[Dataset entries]
-----

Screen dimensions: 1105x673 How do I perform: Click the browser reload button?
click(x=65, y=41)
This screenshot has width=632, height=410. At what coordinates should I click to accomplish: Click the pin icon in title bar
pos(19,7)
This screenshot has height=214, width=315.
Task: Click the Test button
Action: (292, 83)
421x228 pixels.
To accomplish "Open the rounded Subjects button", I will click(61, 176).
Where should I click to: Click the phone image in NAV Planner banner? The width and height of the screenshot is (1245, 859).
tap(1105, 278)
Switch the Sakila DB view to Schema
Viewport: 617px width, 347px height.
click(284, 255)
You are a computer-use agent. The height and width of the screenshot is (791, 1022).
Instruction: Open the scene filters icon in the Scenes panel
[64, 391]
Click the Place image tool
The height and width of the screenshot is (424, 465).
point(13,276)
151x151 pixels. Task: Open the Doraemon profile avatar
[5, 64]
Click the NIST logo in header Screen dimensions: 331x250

-----

Activity:
Extract all the entries word for word.

Output of the exercise:
Screen dimensions: 1105x673 How do I perform: Click the browser reload button?
click(x=65, y=41)
This screenshot has width=632, height=410. At what coordinates should I click to accomplish: Click the pin icon in title bar
pos(19,7)
This screenshot has height=214, width=315.
Task: Click the Test button
Action: (292, 83)
421x228 pixels.
To accomplish "Open the rounded Subjects button", I will click(61, 176).
Where should I click to: Click the phone image in NAV Planner banner? The width and height of the screenshot is (1245, 859).
tap(1105, 278)
Switch the Sakila DB view to Schema
Viewport: 617px width, 347px height.
click(284, 255)
You are a computer-use agent. The height and width of the screenshot is (791, 1022).
Instruction: Open the scene filters icon in the Scenes panel
[64, 391]
Click the Place image tool
The height and width of the screenshot is (424, 465).
point(13,276)
151x151 pixels. Task: Open the Doraemon profile avatar
[5, 64]
Click the NIST logo in header Screen dimensions: 331x250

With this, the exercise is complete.